Routine screening has been touted as the most effective way to stem cancer deaths, but it may instead put patients in harm’s way, according to American Cancer Society chief medical officer Dr. Otis Brawley. Speaking at a seminar last week, Brawley warned that hospitals recommending regular screening may be looking out for their profits rather than their patients.
His comments were in stark contrast to a press release issued earlier this month, supported by the ACS, which recommended more pervasive routine mammography, calling for annual screening for all women over the age of 40. The recommendation was based on a retrospective study in which researcher concluded that early detection through regular screening is the best way to stem breast cancer mortality.
Brawley maintained that regular screening is mistakenly credited with lowering breast cancer mortality, a trend that he said is due more to effective treatment and patient awareness of symptoms. There have been a lot of mixed messages on the merits and dangers of mammography, with physicians groups alternately warning that fewer screenings could result in missed cancers and that over-screening can lead to unnecessary treatment.
Over-screening concerns also extend to lung and prostate cancers, Brawley said, exposing patients to invasive tests that could have deadly consequences. In a study released by the National Cancer Institute, researchers reported that a quarter of the 53,000 patients screened with low-dose helical computed tomography (spiral CT) were found to have "anomalies," leading to more invasive measures such as lung biopsies and thoracic surgery. Brawley said that invasive screening claimed the lives of 16 patients, 6 of which were found not to have cancer on autopsy.

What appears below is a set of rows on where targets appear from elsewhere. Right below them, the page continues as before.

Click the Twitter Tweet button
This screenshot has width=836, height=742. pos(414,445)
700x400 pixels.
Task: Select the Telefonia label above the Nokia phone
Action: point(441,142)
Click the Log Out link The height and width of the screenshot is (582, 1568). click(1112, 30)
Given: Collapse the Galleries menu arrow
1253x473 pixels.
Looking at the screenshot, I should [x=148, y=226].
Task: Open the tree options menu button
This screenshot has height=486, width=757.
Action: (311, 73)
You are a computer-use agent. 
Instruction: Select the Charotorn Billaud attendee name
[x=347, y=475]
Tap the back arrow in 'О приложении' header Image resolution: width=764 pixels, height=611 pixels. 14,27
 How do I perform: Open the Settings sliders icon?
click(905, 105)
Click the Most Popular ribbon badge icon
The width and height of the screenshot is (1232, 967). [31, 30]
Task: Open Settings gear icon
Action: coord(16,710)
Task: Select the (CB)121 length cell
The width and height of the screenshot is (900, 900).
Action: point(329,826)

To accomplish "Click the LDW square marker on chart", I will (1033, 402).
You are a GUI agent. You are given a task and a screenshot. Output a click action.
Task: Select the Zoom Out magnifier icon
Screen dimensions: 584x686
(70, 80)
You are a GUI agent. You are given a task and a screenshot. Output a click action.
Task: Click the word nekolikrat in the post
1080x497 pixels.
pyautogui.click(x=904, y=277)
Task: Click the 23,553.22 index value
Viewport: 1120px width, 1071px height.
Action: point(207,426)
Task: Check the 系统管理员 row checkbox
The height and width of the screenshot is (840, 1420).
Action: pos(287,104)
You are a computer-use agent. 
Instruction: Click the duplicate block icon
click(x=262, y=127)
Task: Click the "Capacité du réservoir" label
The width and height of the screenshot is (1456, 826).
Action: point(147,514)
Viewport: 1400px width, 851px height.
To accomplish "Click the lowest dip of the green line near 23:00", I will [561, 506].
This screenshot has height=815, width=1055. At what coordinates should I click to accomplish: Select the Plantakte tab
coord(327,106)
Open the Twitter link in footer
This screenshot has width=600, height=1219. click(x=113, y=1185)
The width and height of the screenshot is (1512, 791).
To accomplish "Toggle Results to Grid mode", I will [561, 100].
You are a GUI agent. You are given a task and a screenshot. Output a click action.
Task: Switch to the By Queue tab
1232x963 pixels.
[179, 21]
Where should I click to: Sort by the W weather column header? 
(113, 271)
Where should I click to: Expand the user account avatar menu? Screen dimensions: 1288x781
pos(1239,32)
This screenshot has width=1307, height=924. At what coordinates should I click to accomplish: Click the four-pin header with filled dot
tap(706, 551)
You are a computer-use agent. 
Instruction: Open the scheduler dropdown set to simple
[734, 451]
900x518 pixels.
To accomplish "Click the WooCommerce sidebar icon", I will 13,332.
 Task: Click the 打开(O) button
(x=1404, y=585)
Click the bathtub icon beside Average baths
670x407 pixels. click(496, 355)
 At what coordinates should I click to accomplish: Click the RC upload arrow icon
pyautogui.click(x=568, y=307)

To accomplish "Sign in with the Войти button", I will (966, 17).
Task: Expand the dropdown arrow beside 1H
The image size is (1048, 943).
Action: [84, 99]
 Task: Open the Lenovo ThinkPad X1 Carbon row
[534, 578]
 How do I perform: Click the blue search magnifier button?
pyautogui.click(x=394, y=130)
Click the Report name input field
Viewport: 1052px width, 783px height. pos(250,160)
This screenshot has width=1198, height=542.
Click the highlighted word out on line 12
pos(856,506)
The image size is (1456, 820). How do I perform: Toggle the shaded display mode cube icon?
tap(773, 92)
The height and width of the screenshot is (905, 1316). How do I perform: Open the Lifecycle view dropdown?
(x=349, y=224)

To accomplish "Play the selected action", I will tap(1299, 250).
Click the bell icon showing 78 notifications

“When I look at the data, I actually see 5.4 lives saved for every 2 people who had a complication due to an invasive procedure and for every 1 life lost prematurely due to diagnostics,” he said during the seminar.
That pattern also extends to prostate cancer screening, Brawley said, warning that men are too-frequently screened and thus subject to over-detection and over-treatment.
"The American Cancer Society … says that men should be told of the uncertainties, risks and potential benefits associated with prostate cancer screening," he said. "We also came out with a statement against mass screening – that is, screening at the mall or screening at the church."
The U.S. Preventative Services Task Force last year updated its recommendations on prostate-specific antigen (PSA) screening for prostate cancer, creating outrage among some urology groups. The report stated that the agency was not only against PSA screening, but that few lives were actually saved by employing PSA testing and early treatment. The USPSTF added that 80% of positive PSA test results are false-positives, warning that men with such results are more likely to endure further testing, including one or more biopsies, or to undergo risky treatments, such as prostate surgery, which kills 5 out of 1000 men within a month of the procedure.
The Large Urology Group Practice Assn. expressed "outrage" at the USPSTF’s recommendations at the time, warning that "failing to detect cancer early will create a public health catastrophe in 5-10 years." Group officials said that the USPSTF "cherry-picked" data and that the agency held a "preconceived bias against screening." Primary care docs surveyed last year by Johns Hopkins University researchers said they were unlikely to curtail their use of PSA testing based on the USPSTF’s recommendation.